Only the lines from the one containing "How do I perform: Click the sparkles icon?" to the end of the records should be given again, word for word and in full.
*** Opening of Provided data ***
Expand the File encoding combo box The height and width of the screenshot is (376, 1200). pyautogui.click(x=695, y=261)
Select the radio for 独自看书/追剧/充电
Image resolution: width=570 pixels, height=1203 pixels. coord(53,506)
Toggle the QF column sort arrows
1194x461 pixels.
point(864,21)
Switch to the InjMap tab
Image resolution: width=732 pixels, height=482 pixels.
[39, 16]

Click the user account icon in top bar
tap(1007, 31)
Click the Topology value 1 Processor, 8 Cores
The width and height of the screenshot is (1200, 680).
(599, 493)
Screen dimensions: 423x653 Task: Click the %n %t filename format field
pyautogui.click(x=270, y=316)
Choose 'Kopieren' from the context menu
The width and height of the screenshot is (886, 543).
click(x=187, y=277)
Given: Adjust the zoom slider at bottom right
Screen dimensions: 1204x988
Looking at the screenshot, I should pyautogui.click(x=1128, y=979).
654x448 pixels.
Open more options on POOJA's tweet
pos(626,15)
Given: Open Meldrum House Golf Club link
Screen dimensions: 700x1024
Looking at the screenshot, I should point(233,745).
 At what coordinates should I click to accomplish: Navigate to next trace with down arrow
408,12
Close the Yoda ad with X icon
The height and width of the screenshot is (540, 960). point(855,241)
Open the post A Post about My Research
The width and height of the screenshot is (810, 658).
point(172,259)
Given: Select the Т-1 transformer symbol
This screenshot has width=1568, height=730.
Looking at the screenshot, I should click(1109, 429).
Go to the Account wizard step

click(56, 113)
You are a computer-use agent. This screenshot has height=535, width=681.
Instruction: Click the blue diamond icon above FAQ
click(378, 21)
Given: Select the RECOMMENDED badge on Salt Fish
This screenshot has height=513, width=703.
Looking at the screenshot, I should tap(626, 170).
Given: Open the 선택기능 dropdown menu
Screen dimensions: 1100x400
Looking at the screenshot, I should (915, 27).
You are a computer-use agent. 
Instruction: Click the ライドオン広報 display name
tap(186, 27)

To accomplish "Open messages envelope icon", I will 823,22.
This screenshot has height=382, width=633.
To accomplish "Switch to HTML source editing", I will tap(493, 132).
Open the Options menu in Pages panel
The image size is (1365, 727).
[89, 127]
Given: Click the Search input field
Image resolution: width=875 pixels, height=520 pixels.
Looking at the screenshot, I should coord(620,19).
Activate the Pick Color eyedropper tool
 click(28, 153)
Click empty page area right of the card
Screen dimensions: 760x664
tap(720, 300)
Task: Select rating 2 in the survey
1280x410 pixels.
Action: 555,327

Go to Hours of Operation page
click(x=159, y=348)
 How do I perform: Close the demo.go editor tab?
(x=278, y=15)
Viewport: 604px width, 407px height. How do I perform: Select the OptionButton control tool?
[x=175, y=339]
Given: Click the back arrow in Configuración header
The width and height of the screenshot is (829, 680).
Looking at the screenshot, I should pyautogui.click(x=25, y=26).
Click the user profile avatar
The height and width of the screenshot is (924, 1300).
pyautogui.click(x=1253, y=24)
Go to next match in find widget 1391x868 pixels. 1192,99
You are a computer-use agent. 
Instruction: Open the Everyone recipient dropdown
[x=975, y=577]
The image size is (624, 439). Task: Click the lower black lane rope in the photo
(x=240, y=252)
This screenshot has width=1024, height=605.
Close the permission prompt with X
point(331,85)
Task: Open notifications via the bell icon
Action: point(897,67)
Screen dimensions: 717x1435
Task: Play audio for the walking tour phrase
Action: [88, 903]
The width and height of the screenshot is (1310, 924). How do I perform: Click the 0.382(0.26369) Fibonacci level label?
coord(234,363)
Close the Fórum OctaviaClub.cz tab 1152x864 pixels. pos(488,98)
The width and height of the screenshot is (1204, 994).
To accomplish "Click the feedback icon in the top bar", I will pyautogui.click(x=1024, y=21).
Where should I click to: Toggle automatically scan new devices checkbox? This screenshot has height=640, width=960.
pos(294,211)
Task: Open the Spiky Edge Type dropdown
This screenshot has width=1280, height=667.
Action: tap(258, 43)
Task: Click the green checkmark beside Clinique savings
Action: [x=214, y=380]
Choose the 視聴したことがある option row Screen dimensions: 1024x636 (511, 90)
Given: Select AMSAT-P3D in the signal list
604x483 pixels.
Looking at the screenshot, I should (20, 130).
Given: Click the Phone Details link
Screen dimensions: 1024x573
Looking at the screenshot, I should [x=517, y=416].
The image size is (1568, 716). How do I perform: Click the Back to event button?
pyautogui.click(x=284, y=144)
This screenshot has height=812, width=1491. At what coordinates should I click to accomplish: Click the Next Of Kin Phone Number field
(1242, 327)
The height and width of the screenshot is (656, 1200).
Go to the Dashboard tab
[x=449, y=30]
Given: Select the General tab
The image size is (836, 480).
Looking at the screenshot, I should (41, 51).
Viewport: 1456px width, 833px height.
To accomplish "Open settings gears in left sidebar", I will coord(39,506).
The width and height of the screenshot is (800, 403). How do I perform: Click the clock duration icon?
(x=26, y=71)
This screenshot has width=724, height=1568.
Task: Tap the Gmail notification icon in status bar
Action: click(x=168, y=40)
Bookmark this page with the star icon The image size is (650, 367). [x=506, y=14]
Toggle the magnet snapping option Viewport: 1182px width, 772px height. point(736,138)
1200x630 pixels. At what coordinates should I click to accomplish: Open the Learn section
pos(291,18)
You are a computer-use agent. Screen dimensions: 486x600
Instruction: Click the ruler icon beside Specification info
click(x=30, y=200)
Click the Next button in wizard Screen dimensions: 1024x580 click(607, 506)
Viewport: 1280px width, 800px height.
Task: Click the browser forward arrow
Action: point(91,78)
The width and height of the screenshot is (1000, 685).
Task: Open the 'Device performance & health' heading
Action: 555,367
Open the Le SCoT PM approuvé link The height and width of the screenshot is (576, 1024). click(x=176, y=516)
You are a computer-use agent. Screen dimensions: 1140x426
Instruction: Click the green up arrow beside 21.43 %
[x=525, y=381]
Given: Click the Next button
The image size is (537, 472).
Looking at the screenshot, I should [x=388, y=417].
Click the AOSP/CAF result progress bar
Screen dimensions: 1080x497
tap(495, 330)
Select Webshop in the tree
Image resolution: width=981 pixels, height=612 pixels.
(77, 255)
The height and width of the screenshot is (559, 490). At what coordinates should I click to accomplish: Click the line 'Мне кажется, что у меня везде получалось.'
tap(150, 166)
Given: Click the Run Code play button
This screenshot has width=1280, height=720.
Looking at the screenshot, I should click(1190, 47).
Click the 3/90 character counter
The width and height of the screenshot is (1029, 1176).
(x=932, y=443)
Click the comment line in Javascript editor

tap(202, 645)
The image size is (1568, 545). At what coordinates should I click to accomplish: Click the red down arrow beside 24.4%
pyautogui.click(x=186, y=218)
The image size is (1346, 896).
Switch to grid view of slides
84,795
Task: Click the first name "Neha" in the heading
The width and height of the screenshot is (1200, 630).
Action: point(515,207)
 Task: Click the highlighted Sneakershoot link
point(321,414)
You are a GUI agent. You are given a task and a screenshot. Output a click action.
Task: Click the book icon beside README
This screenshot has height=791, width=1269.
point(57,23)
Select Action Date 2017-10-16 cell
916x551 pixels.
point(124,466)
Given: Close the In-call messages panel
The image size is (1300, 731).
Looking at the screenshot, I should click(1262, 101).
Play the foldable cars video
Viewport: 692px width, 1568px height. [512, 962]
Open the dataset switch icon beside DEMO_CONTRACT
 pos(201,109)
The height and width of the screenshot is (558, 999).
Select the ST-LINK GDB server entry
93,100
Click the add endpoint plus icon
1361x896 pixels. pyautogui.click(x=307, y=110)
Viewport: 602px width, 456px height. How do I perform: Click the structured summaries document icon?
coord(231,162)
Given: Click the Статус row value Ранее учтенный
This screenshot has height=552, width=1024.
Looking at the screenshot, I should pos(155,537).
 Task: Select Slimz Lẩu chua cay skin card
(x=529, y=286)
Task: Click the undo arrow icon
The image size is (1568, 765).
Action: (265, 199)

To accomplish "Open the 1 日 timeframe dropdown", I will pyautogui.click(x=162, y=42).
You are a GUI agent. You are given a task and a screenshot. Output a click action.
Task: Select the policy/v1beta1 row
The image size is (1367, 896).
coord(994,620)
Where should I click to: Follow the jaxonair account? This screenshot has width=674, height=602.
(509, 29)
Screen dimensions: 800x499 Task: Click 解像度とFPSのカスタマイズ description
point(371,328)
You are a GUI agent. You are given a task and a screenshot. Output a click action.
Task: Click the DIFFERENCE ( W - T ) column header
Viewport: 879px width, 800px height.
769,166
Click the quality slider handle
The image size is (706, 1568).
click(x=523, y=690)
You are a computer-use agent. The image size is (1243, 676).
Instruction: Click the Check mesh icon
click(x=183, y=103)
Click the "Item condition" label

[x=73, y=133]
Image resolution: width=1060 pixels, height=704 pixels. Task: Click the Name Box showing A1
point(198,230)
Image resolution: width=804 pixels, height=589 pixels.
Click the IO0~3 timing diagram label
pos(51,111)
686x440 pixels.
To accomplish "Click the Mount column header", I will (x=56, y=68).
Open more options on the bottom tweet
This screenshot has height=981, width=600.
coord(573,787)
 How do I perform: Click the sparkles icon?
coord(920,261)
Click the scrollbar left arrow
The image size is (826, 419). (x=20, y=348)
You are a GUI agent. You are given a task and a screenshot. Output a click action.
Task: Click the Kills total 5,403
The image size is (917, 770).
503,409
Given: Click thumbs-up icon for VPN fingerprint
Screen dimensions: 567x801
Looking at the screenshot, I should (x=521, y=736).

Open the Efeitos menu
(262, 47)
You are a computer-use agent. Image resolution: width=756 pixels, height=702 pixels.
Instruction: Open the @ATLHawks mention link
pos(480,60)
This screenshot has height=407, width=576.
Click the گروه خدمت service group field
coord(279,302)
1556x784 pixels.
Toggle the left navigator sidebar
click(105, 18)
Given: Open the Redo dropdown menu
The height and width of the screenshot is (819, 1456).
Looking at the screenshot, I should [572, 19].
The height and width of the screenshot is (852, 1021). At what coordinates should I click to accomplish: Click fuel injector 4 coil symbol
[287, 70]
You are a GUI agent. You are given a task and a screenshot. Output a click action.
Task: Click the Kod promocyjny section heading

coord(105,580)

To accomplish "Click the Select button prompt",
*** Close of Provided data ***
Your solution =
 How do I perform: Click the sparkles icon?
coord(920,261)
Click the scrollbar left arrow
The image size is (826, 419). (x=20, y=348)
You are a GUI agent. You are given a task and a screenshot. Output a click action.
Task: Click the Kills total 5,403
The image size is (917, 770).
503,409
Given: Click thumbs-up icon for VPN fingerprint
Screen dimensions: 567x801
Looking at the screenshot, I should (x=521, y=736).

Open the Efeitos menu
(262, 47)
You are a computer-use agent. Image resolution: width=756 pixels, height=702 pixels.
Instruction: Open the @ATLHawks mention link
pos(480,60)
This screenshot has height=407, width=576.
Click the گروه خدمت service group field
coord(279,302)
1556x784 pixels.
Toggle the left navigator sidebar
click(105, 18)
Given: Open the Redo dropdown menu
The height and width of the screenshot is (819, 1456).
Looking at the screenshot, I should [572, 19].
The height and width of the screenshot is (852, 1021). At what coordinates should I click to accomplish: Click fuel injector 4 coil symbol
[287, 70]
You are a GUI agent. You are given a task and a screenshot. Output a click action.
Task: Click the Kod promocyjny section heading

coord(105,580)

To accomplish "Click the Select button prompt",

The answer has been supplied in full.